There is something magical about the Christmas season. From Thanksgiving on, people spend a significant amount of their free time and extra money preparing for one day. There are cookies to bake, cards to send, music to listen to, houses to decorate and gifts to buy. After a month of build up, Christmas finally comes. After a month of building expectations, it is next to impossible to have them met. If you are like me, I have grown tired of not having them met, so I have mastered the art of managing expectations. Don't get me wrong -- I love Christmas, and I love the cookies; but I am very careful not to let my heart get all in to these aspects, because having your expectations crushed can be one of the most painful things in the world.
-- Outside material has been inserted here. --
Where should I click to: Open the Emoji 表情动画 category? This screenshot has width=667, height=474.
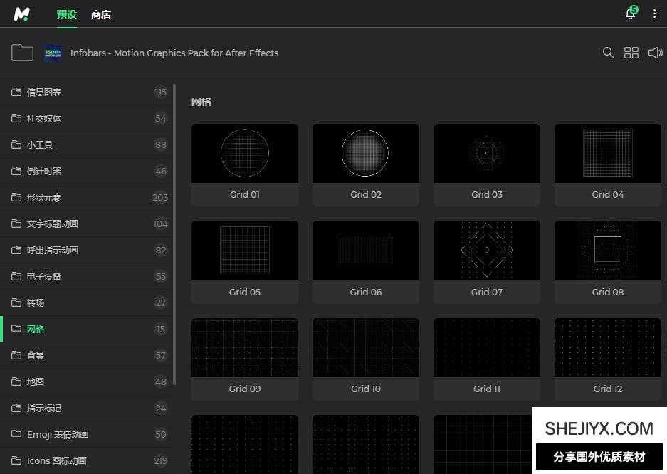58,434
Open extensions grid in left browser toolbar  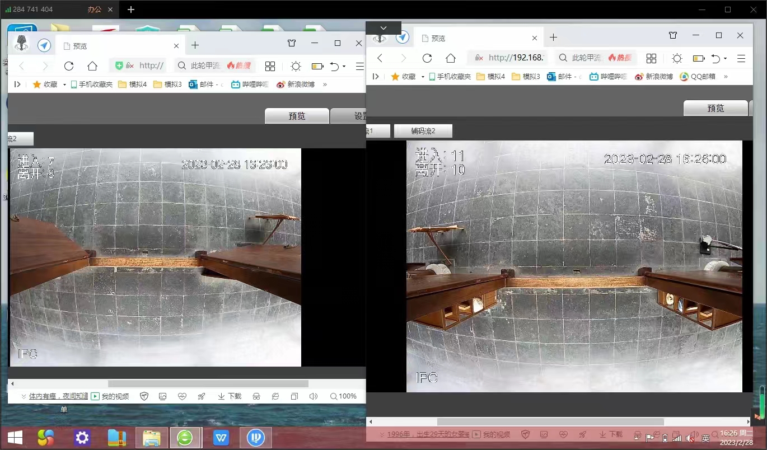click(270, 66)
It is so easy to be jaded when our expectations are dashed that most of us don't even realize that it has happened. Every year that goes buy, we find ourselves saying more and more often that it just doesn't seem to feel like the holidays. However, every now and then you bump into someone, usually a kid, who could not be more excited about Christmas -- or a birthday, or Disneyland, or summer or whatever. It is usually through the eyes of kids that we get a picture of a life that is really great and worth living.
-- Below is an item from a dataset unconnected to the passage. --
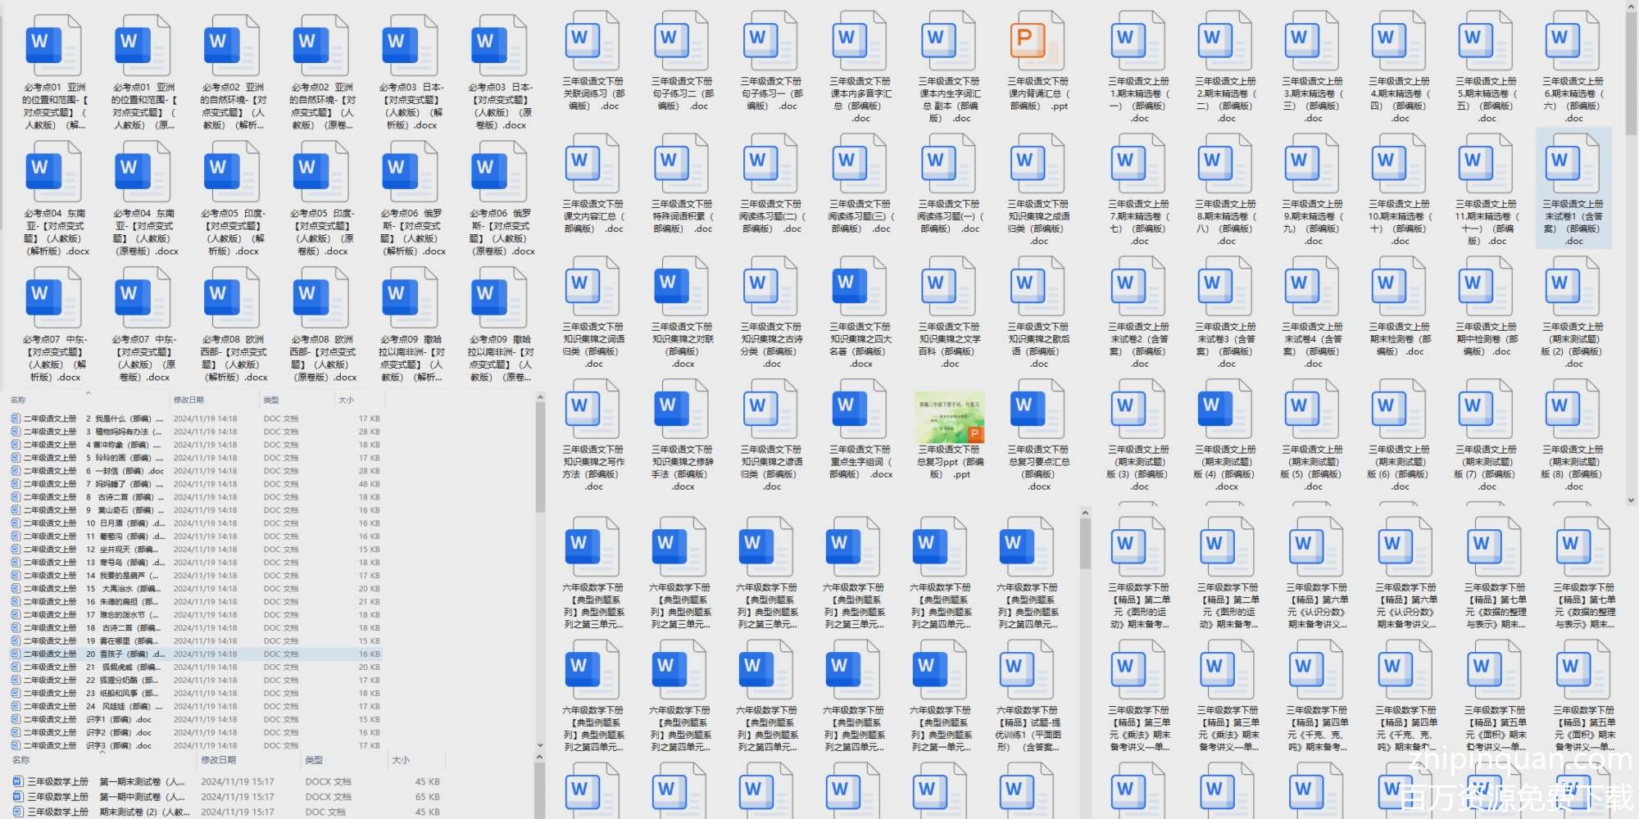Select the 总复习ppt presentation thumbnail
Screen dimensions: 1639x819
(x=949, y=417)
What has happened during the course of years to make our hearts numb? I think the answer has something to do with self-preservation, with protecting our hearts at all cost; in the process, our hearts become even more damaged. I know I am not alone in experiencing pain and heartbreak. I am not the first person to have his hopes built up high only to have them crushed. Because it is so painful not to have our expectations met, we gradually lower them until we expect very little (if anything) from anyone anymore, including God.
This is not the way we were designed to live. It is our expectations that allow us to live life to the fullest. This Christmas season, I highly recommend that you watch Christmas Vacation
starring Chevy Chase. The entire movie is a about a man who never lets go of his expectations. Every event, every moment is a highlight and needs to be shared. Even the arrival of his brother-in-law adds to the narrative of hosting the best family Christmas ever. There is something naive about his character, and it is easy to mock him for these expectations; at the same time we are drawn to him as a person and impressed with his love toward his family. Even his apathetic teenaged kids know their dad loves them.
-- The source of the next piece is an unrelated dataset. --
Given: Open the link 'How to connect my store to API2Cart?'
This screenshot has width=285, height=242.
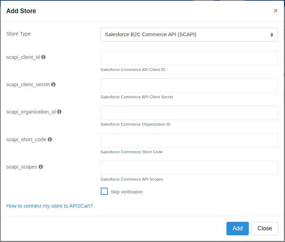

When we have expectations, our hearts are quickened, and we are on alert for things to happen, for things to be special. The same is true in our walk with Jesus. Isn't it amazing that kids always come back from camps and mission trips profoundly impacted by the Holy Spirit? Part of it is the trip, but the truth is our camps and trips are pretty average. What isn't average is that for the month or two leading up to these trips, we have special meetings, special fund raising and special lessons all preparing for an amazing trip. After several months of preparing for an amazing trip, what happens? We have an amazing trip. Even the kids who threw up the entire week talk about what an amazing trip it was.